■ **ЧТО ТРЕБУЕТСЯ**:
Повторите дословно фрагмент интервью, начиная со слов «Это не привычка, это» и заканчивая словами «тюремные привычки сохранились?».

■ **ОТРЫВОК ТЕКСТА**:
╔══

Разные. И хорошие, и плохие. Но происходило много чего.

А тюрьма на вас накатывает, вы ее вспоминаете?

Нет.

Совсем?

Вообще. То есть, конечно, у меня есть много примеров из тюремной жизни, которые я привожу людям, поскольку то, что сейчас происходит в России, имеет достаточно количество аналогий в тюремном быте и в тюремных взаимоотношениях. Я, конечно, вспоминаю людей, которые там были, с которыми я там познакомился. Потому что я видел много разных характеров, с которыми раньше не сталкивался, в том числе и наших друзей-силовиков. Но сказать, что в какой-то момент я просыпаюсь в холодном поту, вспоминая что-то тюремное… Нет. Я обладатель, спасибо родителям, абсолютно устойчивой психики. Для меня прошедшие тяжелые моменты, ну, прошли и прошли.

Вы тогда, в Берлине, год назад, рассказывали, что в лагере, после того как вас в краснокаменской колонии порезали и чуть не лишили глаза, у вас появилась привычка: если во время сна на вас кто-то смотрел, то у вас тут же открывались глаза. Эта привычка осталась?

Это не привычка, это не нервы, это установка, которую ты себе сам даешь. Я и сейчас могу дать себе такую установку, а могу и не давать.

Если я скажу себе, что я должен проснуться, то это значит, я буду спать вполглаза и проснусь, когда на меня посмотрят или когда что-нибудь скрипнет.

А еще какие-то тюремные привычки сохранились?

Да их особо, собственно говоря, и не было.

В колонии вы много писали — рассказы о зеках, воспоминания, статьи, письма. А сейчас?

В тюрьме я научился писать длинные тексты, отвлеченные от инструкций. Собственно говоря, сейчас мне это по-прежнему нужно, потому что я веду обширную переписку, но уже, естественно, в сети, и это мне нужно, я этим занимаюсь. Естественно, поскольку я пишу в сети, я пишу на клавиатуре. Я много пишу и на бумаге, но это уже для себя. Причина тоже достаточно понятная, она прагматичная: на клавиатуре я могу, может быть, 80 знаков в минуту, а пишу я, естественно, 300 знаков в минуту, это просто быстрее. Но я надеюсь, что со временем я подниму свою скорость работы на клавиатуре.

А рассказы?

╚══

■ **ЗАПИСАННЫЕ ДАННЫЕ**:
╔══

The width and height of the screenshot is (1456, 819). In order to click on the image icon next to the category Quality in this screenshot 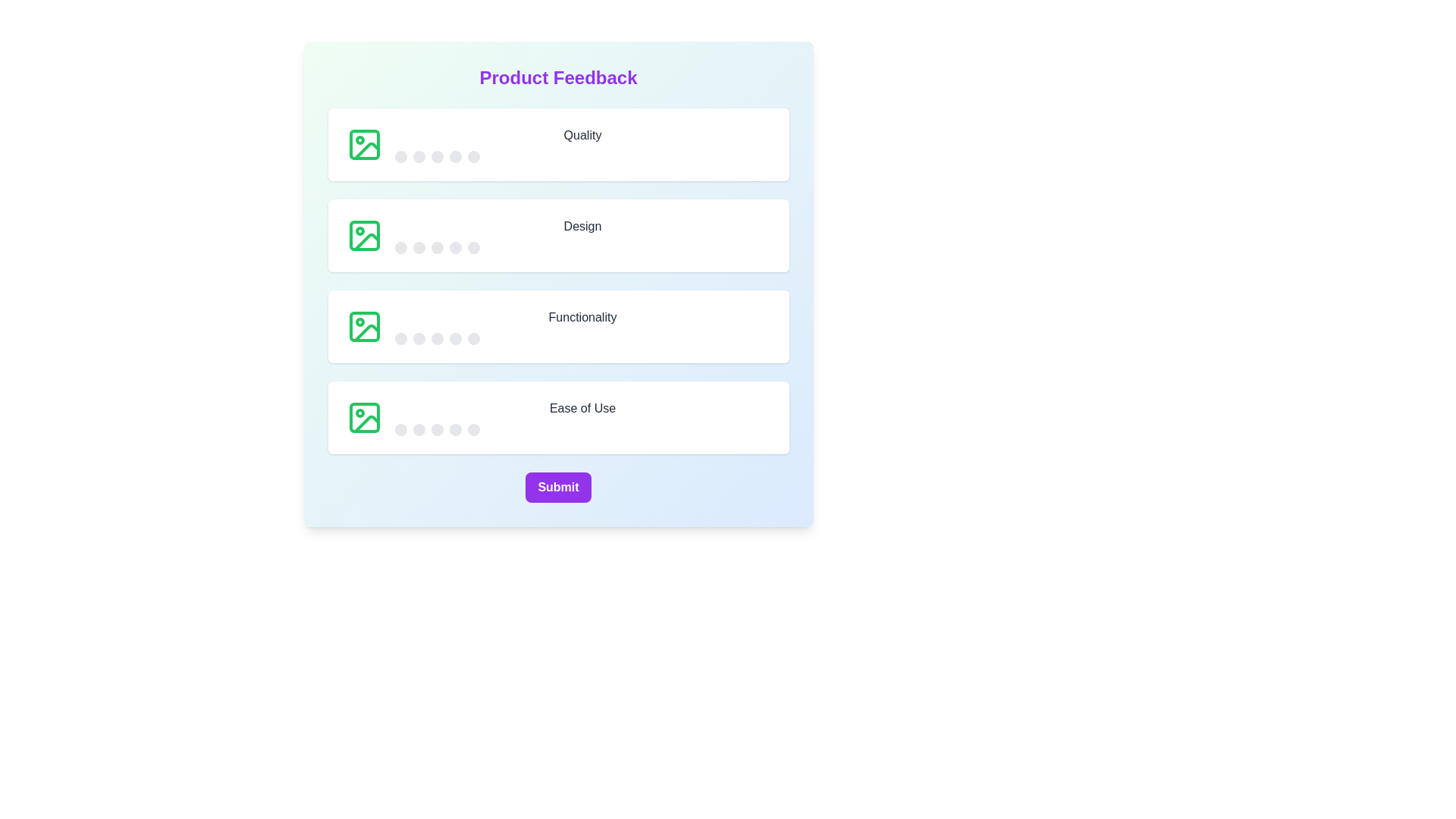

╚══

■ **РЕЗУЛЬТАТ**:
Это не привычка, это не нервы, это установка, которую ты себе сам даешь. Я и сейчас могу дать себе такую установку, а могу и не давать.

Если я скажу себе, что я должен проснуться, то это значит, я буду спать вполглаза и проснусь, когда на меня посмотрят или когда что-нибудь скрипнет.

А еще какие-то тюремные привычки сохранились?